=== Section Start ===

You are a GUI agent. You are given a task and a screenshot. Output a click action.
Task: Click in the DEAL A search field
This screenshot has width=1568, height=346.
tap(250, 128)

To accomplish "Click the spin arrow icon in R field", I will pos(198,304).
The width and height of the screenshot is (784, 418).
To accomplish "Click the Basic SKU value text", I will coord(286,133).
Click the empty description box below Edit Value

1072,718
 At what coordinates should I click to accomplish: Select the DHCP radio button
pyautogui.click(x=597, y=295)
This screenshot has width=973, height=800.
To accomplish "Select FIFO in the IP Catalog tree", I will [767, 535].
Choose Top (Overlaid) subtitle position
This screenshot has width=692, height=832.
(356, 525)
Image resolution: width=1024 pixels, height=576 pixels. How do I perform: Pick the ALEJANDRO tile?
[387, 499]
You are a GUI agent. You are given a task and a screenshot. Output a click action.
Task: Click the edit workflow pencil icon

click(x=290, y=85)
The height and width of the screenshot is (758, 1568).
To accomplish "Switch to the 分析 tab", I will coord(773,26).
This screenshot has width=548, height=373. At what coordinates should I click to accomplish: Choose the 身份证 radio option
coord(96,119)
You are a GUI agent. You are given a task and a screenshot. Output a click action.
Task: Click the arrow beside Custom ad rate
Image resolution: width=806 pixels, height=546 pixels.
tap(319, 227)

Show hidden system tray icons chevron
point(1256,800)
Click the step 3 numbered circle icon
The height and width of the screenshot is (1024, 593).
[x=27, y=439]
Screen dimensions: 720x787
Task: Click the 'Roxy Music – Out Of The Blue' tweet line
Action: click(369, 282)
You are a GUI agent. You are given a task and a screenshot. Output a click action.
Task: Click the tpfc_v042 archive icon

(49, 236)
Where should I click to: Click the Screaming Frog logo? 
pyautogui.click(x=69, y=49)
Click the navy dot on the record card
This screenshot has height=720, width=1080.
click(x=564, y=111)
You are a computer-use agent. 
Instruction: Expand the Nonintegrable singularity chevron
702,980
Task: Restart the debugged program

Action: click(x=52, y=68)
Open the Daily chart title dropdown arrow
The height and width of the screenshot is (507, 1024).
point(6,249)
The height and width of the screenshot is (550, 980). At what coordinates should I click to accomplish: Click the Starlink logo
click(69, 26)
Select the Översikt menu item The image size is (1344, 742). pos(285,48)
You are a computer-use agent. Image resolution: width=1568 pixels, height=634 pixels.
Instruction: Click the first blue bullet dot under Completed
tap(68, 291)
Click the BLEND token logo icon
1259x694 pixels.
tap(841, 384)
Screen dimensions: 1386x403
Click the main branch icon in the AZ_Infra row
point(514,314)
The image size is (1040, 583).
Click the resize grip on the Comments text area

=== Section End ===

WHAT IS NEEDED
Repeat every record, exactly as written.

EXERCISE OUTPUT
You are a GUI agent. You are given a task and a screenshot. Output a click action.
Task: Click in the DEAL A search field
This screenshot has width=1568, height=346.
tap(250, 128)

To accomplish "Click the spin arrow icon in R field", I will pos(198,304).
The width and height of the screenshot is (784, 418).
To accomplish "Click the Basic SKU value text", I will coord(286,133).
Click the empty description box below Edit Value

1072,718
 At what coordinates should I click to accomplish: Select the DHCP radio button
pyautogui.click(x=597, y=295)
This screenshot has width=973, height=800.
To accomplish "Select FIFO in the IP Catalog tree", I will [767, 535].
Choose Top (Overlaid) subtitle position
This screenshot has width=692, height=832.
(356, 525)
Image resolution: width=1024 pixels, height=576 pixels. How do I perform: Pick the ALEJANDRO tile?
[387, 499]
You are a GUI agent. You are given a task and a screenshot. Output a click action.
Task: Click the edit workflow pencil icon

click(x=290, y=85)
The height and width of the screenshot is (758, 1568).
To accomplish "Switch to the 分析 tab", I will coord(773,26).
This screenshot has width=548, height=373. At what coordinates should I click to accomplish: Choose the 身份证 radio option
coord(96,119)
You are a GUI agent. You are given a task and a screenshot. Output a click action.
Task: Click the arrow beside Custom ad rate
Image resolution: width=806 pixels, height=546 pixels.
tap(319, 227)

Show hidden system tray icons chevron
point(1256,800)
Click the step 3 numbered circle icon
The height and width of the screenshot is (1024, 593).
[x=27, y=439]
Screen dimensions: 720x787
Task: Click the 'Roxy Music – Out Of The Blue' tweet line
Action: click(369, 282)
You are a GUI agent. You are given a task and a screenshot. Output a click action.
Task: Click the tpfc_v042 archive icon

(49, 236)
Where should I click to: Click the Screaming Frog logo? 
pyautogui.click(x=69, y=49)
Click the navy dot on the record card
This screenshot has height=720, width=1080.
click(x=564, y=111)
You are a computer-use agent. 
Instruction: Expand the Nonintegrable singularity chevron
702,980
Task: Restart the debugged program

Action: click(x=52, y=68)
Open the Daily chart title dropdown arrow
The height and width of the screenshot is (507, 1024).
point(6,249)
The height and width of the screenshot is (550, 980). At what coordinates should I click to accomplish: Click the Starlink logo
click(69, 26)
Select the Översikt menu item The image size is (1344, 742). pos(285,48)
You are a computer-use agent. Image resolution: width=1568 pixels, height=634 pixels.
Instruction: Click the first blue bullet dot under Completed
tap(68, 291)
Click the BLEND token logo icon
1259x694 pixels.
tap(841, 384)
Screen dimensions: 1386x403
Click the main branch icon in the AZ_Infra row
point(514,314)
The image size is (1040, 583).
Click the resize grip on the Comments text area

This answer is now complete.